(Saved data entries)
Start of Block
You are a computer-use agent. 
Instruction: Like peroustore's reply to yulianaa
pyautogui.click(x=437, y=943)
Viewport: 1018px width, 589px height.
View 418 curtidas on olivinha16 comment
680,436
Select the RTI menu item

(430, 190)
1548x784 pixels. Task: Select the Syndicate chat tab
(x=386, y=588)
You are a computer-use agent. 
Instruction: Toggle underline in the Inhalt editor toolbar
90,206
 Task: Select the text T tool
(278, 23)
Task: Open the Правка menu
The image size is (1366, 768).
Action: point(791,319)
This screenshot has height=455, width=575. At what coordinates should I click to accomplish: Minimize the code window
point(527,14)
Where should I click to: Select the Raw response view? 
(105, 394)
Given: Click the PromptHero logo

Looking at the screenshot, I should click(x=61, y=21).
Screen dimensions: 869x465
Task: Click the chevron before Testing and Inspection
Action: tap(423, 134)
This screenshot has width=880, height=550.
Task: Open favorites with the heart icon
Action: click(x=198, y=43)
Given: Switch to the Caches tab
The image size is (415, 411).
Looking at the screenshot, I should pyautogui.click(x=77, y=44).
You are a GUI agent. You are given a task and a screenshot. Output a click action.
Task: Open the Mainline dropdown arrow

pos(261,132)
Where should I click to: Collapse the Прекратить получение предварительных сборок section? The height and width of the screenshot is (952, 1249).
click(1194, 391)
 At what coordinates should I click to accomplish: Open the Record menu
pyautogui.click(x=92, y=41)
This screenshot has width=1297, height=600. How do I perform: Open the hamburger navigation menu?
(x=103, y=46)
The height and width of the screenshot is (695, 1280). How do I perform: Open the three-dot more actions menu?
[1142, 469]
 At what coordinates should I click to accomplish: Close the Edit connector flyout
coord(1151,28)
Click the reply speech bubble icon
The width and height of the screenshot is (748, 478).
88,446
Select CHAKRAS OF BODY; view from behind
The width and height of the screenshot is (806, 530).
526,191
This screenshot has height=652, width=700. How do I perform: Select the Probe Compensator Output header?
End of Block
_Exercise description_. Of the records above, copy each line that includes "Output".

_Completed task_.
You are a GUI agent. You are given a task and a screenshot. Output a click action.
This screenshot has height=652, width=700. How do I perform: Select the Probe Compensator Output header?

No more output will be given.